On the complete opposite of this spectrum is the person who sees the failure as one of those things, it only happened on that route, on that day and in those conditions. It has no reflection on them or their life. Whilst our first example is the archetypal pessimist, the other is the Eternal Optimist. Whilst being extremely optimistic is perhaps less troublesome for day-to-day living, it still has it pitfalls.

For instance if you are always optimistic and see problems as coming from external sources and are just one of those things, then maybe, just maybe you are missing the point that you might well have a weakness in your performance. As such you may be totally blind to it, and it you are how can you possible address it, and improve your performance.

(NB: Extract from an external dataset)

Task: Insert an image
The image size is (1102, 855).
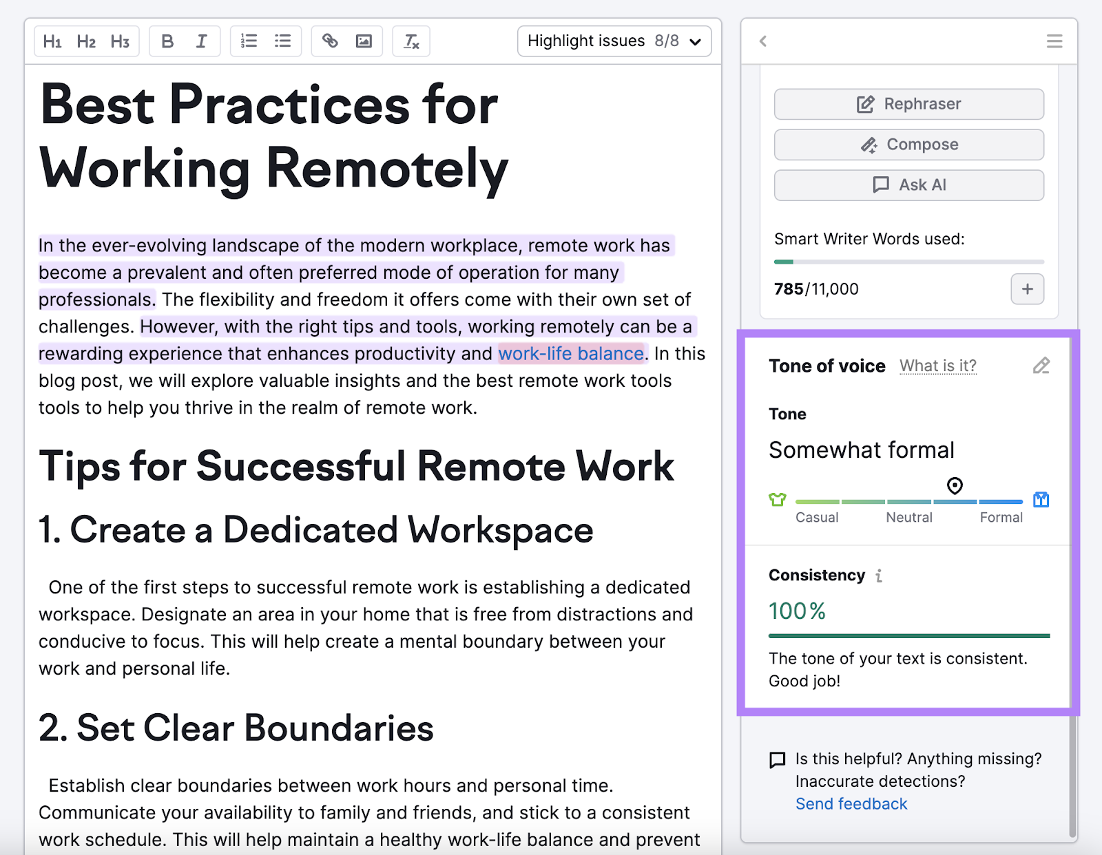Action: click(364, 41)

It is of course not as bad as someone who sees’s a climbing failure as exploding out across his or her whole life and existence. There is a basic framework in counseling that can explore how to breakdown this global failure. So you might think that you are a complete failure in climbing because you fail on the route that you really wanted to, hope to and even dreamt for months of on sighting. So that failure means that “ALL of my Climbing, and LIFE are USELESS”.  This form of response is seen as transferring one part of your life’s experience across to ALL of your life experiences.

If this remotely covers how you have felt or feel at times, then consider throw that assumption back at you as a form of question “ALL of My CLIMBING and LIFE?”. Now try and answer that question, is it really ALL and EVERYTHING? The chances are that it is not, it is something specific, and not general.

For me though failure is something, it is a lesson that I can learn from, as I have often found that mistakes and failures tell you a lot more about you actual performance than success. In fact I love to fail on routes, it means I am actually trying and trying hard. If I can be rational and look within that performance on a route, and ask not how I failed, but why then the lessons become even more powerful. I personally would hate a world where I successfully climbed every route. After all what would the point be if I knew I was going to be success 100% of the time.

So just remember if you find yourself saying everything about my climbing, all my climbing or any other phrase that globalizes the performance to every aspect of your climbing to throw that statement back at yourself in the form of a question, and answer it!

Similarly, it might not just be one of those things, it might be something that effects a part of your climbing. What you need n both cases is a rational approach to failure. Often when we fail we are literally too close to the failure emotionally, as such if we ask a friend or a coach about that performance we can get that rational and consider response without either our positive or negative emotions becoming involved.